Get webhook notifications whenever Network & Infrastructure creates an incident, updates an incident, resolves an incident or changes a component status.
Before these tasks, at 20h03 the router in london has crashed then furthermore it has not returned itself. boot problem, we has to resume in series cable in order to finish the booting.
http://status.ovh.co.uk/?do=details&id=326
In sprained frankfurt has crashed due to memory. then in amsterdam has also crashed. in 1 hour 3 routers.
After the analysis we think that with the safety features that we establish and BGP data to synchronize in addition, the router london amsterdam and frankfurt were full RAM unfragmented. They have not been restarted for quite long time ago and RAM has been fragmented.
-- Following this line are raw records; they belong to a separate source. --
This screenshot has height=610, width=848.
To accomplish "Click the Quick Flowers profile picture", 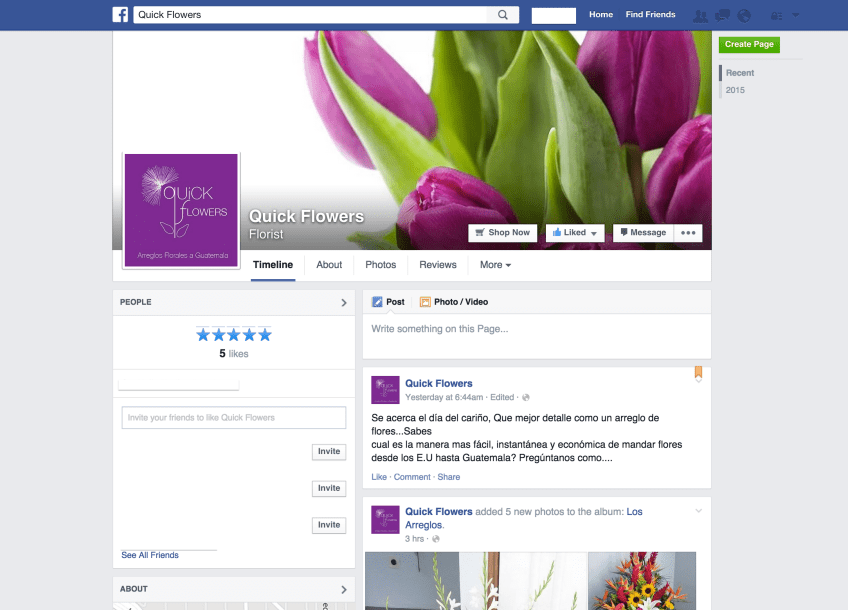I will click(x=181, y=210).
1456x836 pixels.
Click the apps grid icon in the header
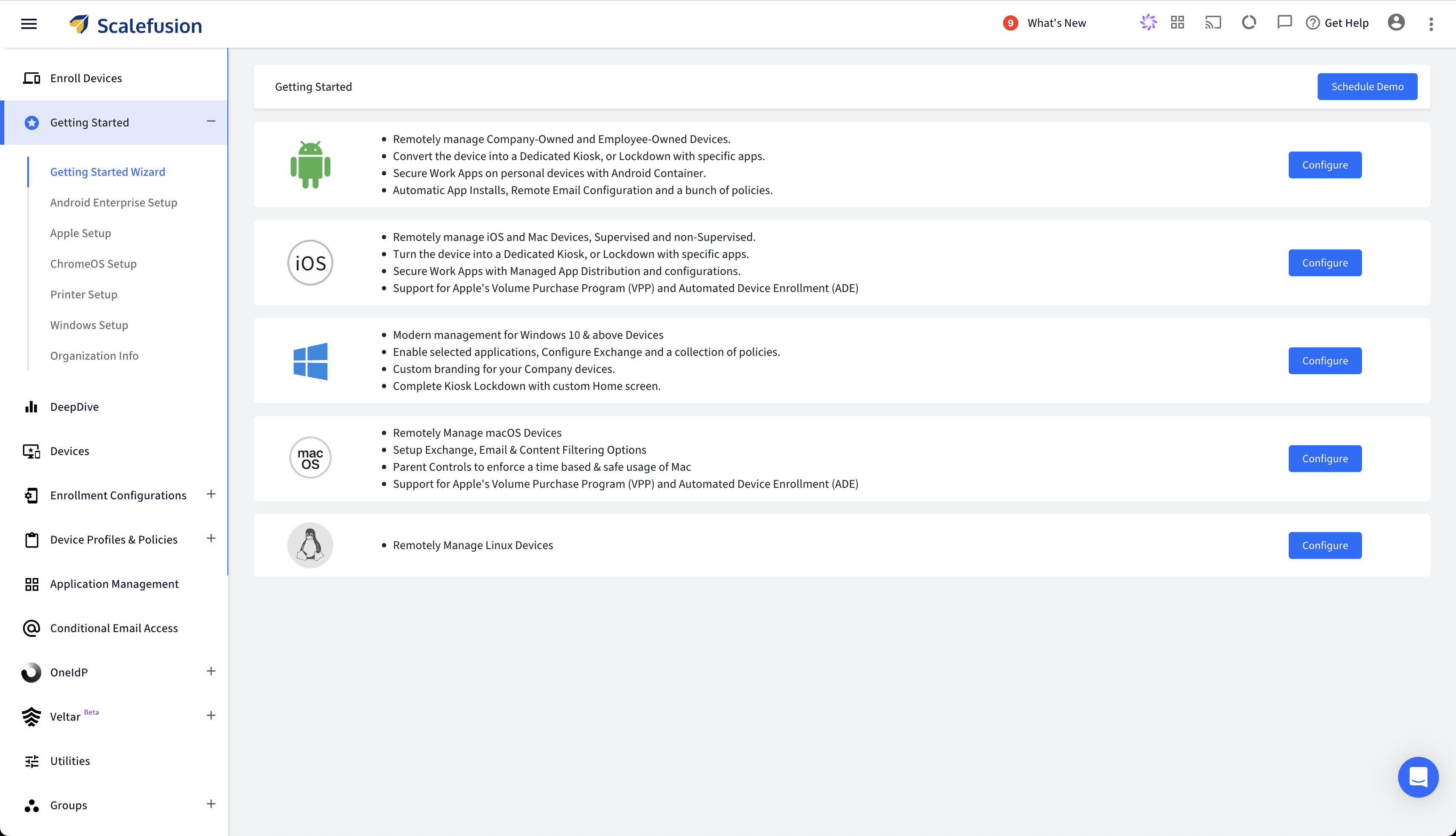(x=1178, y=23)
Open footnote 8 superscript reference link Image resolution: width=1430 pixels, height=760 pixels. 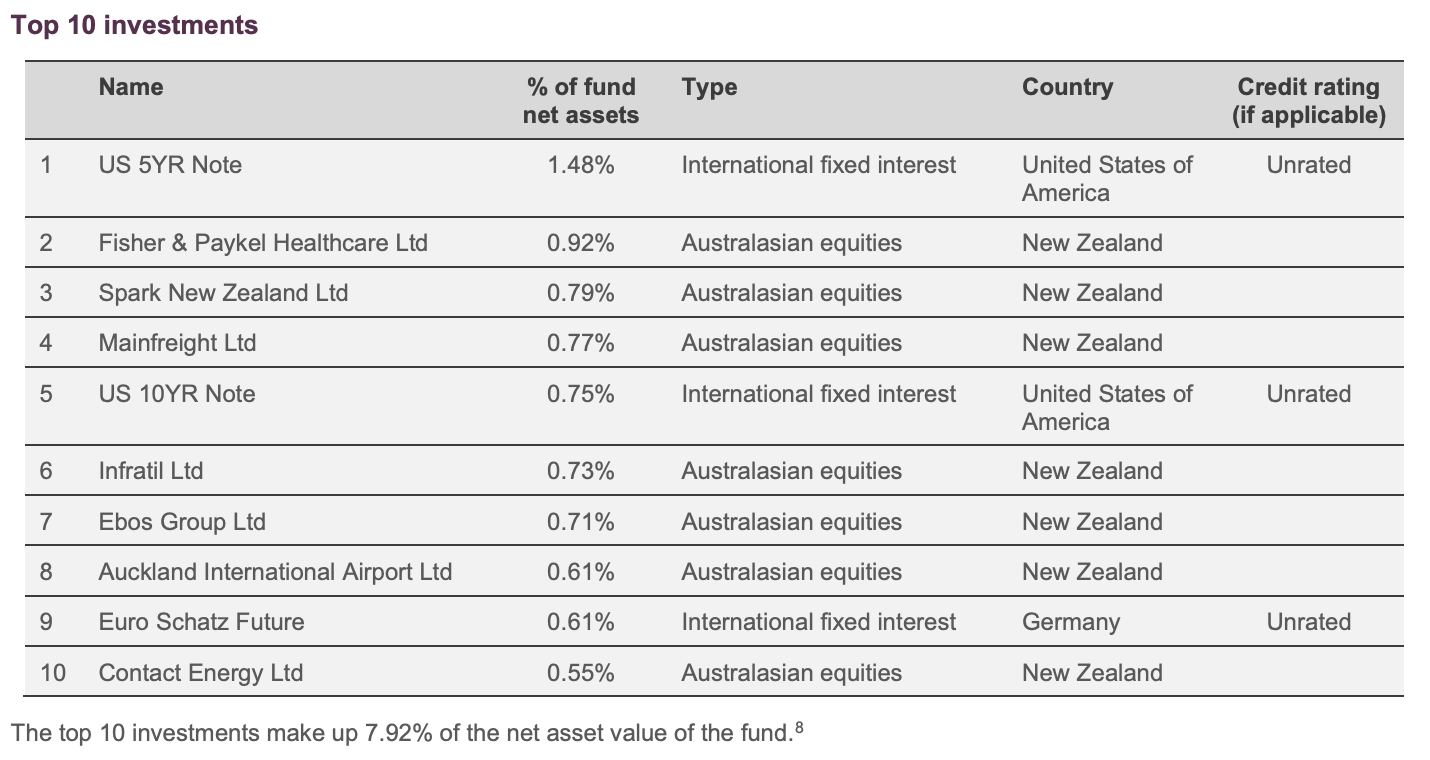(799, 729)
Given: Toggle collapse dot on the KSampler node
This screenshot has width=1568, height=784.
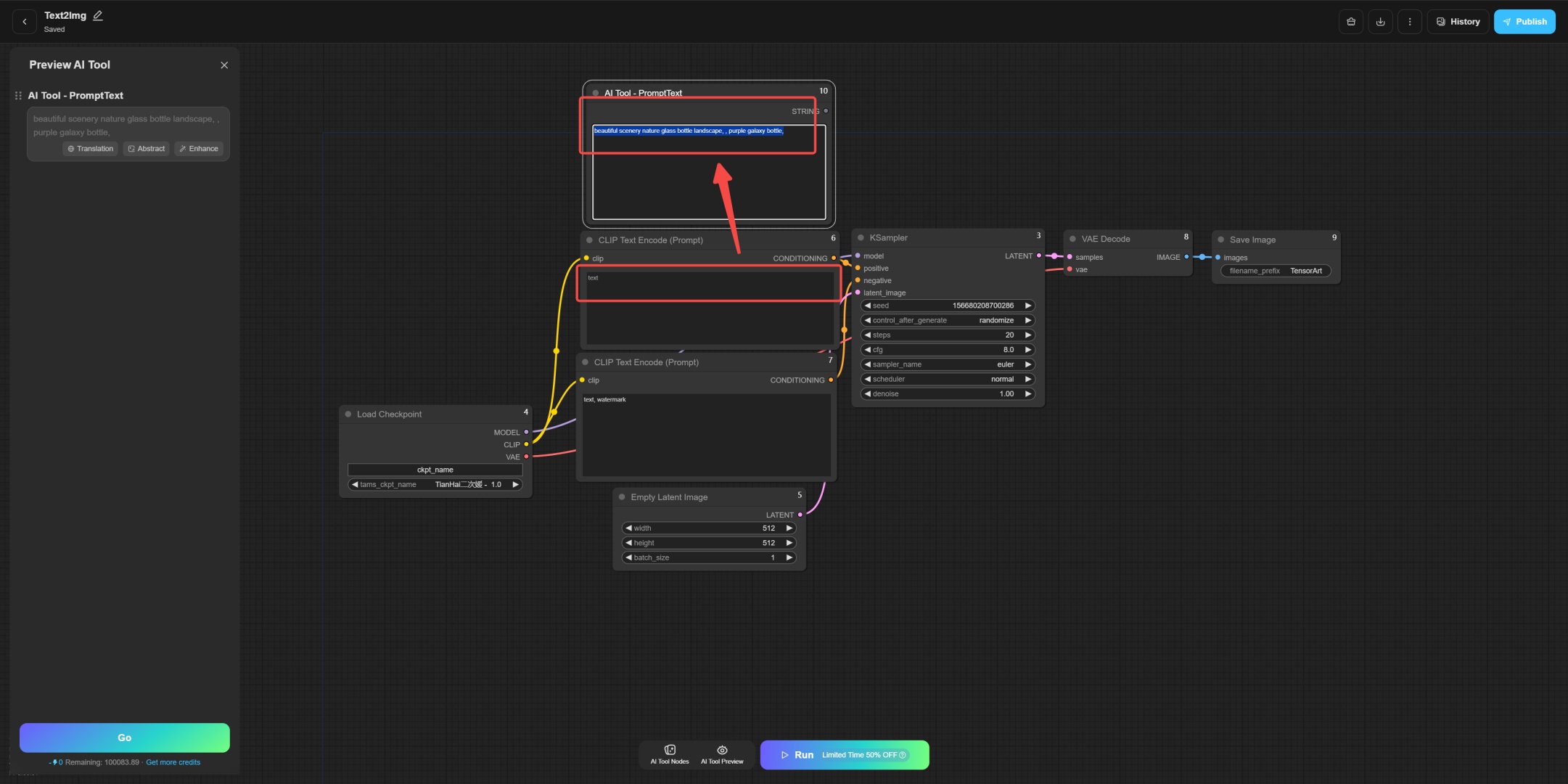Looking at the screenshot, I should pos(861,237).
But it is also related to MPLS. it works without it. In deed we disconnected the MPLS and returned frankfurt link by link. The router is stable with 200Mo free of 1Go.
one of the solutions was ordered three weeks ago and will arrive in 5 weeks. In deed 2 ASR1000 for collector routes. instead to mount 1 BGP session between each router, we are going to mount only 2 BGP sessions by router and the 2 collectors will calculate the route then propagate the information simply to other routers.
it will also take less CPU and less RAM.
especially when network is secure, through the loops, the same information of the same router arrive by different paths at different times to each router and each router is obliged to calculate all at several times. it will be a lot of permanent calculation. In fact the current configuration has come to the end and it must improve. it will be done. Another solution would be the BGP confederations in order that changes be made only in the confederation. we prefer collector routers.
Second solution is to change the cisco 6509 by nexus 7016. we received one for the labo and is now being tested. we are waiting until September to order 5 nexus 7016 because ... cards that we need are not yet available. Available in September ...
Besides some FR and ES customers has also been impacted by these problems especially on vss-1 and vss-2: when the routing changes and it needs to recalculate BGP tables, vss routers are defected. they charge 100% of CPU during a very long time and ARP process is not responding to ARP servers' requests. OSPF disconnects, BGP also, customer servers expire the MAC of the router and are not receiving request's response. and that does not ping. with the route collector we are decreasing the CPU for the BGP. that is already going to fix many problems. A second solution is to move the router's network proxy-arp to a server specially designed for this. that is going to be coded and established.